Tasks to carry out
• 1. From the XGBoost notebook, copy out the passage starting with "Expected to improve" and going on through "warnings.filterwarnings('ignore')".
• 2. Continue the XGBoost notebook from the point where it stops.

# XGBoost on NN Residuals - Three-Stage Pipeline

This notebook implements the final stage of the residual modeling pipeline:
1. Linear Regression (exp_005) - captures linear patterns
2. Neural Network on LR residuals (exp_006) - captures non-linear patterns  
3. XGBoost on NN residuals (exp_007) - captures remaining patterns

Expected to improve upon the 0.02047 baseline from direct XGBoost modeling.

In [1]:
import numpy as np
import pandas as pd
import matplotlib.pyplot as plt
import seaborn as sns
from sklearn.model_selection import KFold
from sklearn.metrics import mean_squared_log_error
from sklearn.preprocessing import OneHotEncoder
import xgboost as xgb
import warnings
warnings.filterwarnings('ignore')

# Set random seed for reproducibility
SEED = 42
np.random.seed(SEED)

## Load Data

In [2]:
# Load training data
train_df = pd.read_csv('/home/nonroot/snapshots/playground-series-s5e5/21025419367/code/data/train.csv')

Material provided
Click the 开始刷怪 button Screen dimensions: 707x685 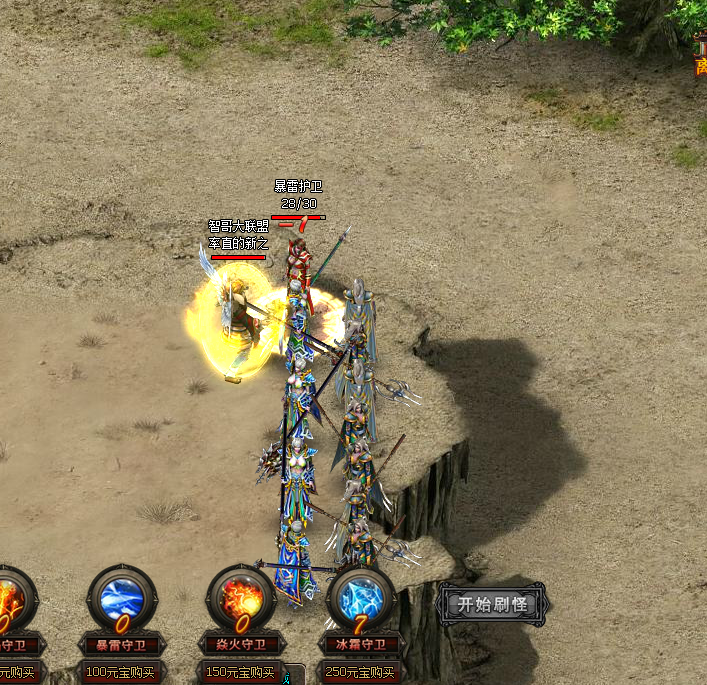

Per-task answers
• 1.
Expected to improve upon the 0.02047 baseline from direct XGBoost modeling.

In [1]:
import numpy as np
import pandas as pd
import matplotlib.pyplot as plt
import seaborn as sns
from sklearn.model_selection import KFold
from sklearn.metrics import mean_squared_log_error
from sklearn.preprocessing import OneHotEncoder
import xgboost as xgb
import warnings
warnings.filterwarnings('ignore')

• 2.
test_df = pd.read_csv('/home/nonroot/snapshots/playground-series-s5e5/21025419367/code/data/test.csv')

# Load residuals from NN stage (exp_006)
residuals_nn = pd.read_csv('/home/code/experiments/006_neural_network_residuals/residuals_after_nn.csv')
print(f"Training data shape: {train_df.shape}")
print(f"Test data shape: {test_df.shape}")
print(f"Residuals from NN shape: {residuals_nn.shape}")
print(f"\nResiduals statistics:")
print(residuals_nn['residual'].describe())

Training data shape: (8000, 9)
Test data shape: (2000, 9)
Residuals from NN shape: (8000, 2)

Residuals statistics:
count    8000.000000
mean       -0.050198
std        20.603560
min       -81.094214
25%       -13.991381
50%         0.005975
75%        13.958964
max        74.479004
Name: residual, dtype: float64


## Feature Engineering

Create features for XGBoost stage. Based on winning solutions analysis:
- Log1p transforms of numeric features
- Product features (pairwise interactions)
- Binned features for categorical handling
- Groupby z-score features

In [3]:
def engineer_features(df):
    """Engineer features for XGBoost on residuals"""
    df = df.copy()
    
    # Original numeric features
    numeric_features = ['Age', 'Height', 'Weight', 'Duration', 'Heart_Rate', 'Body_Temp']
    
    # 1. Log1p transforms
    for col in numeric_features:
        df[f'{col}_log1p'] = np.log1p(df[col])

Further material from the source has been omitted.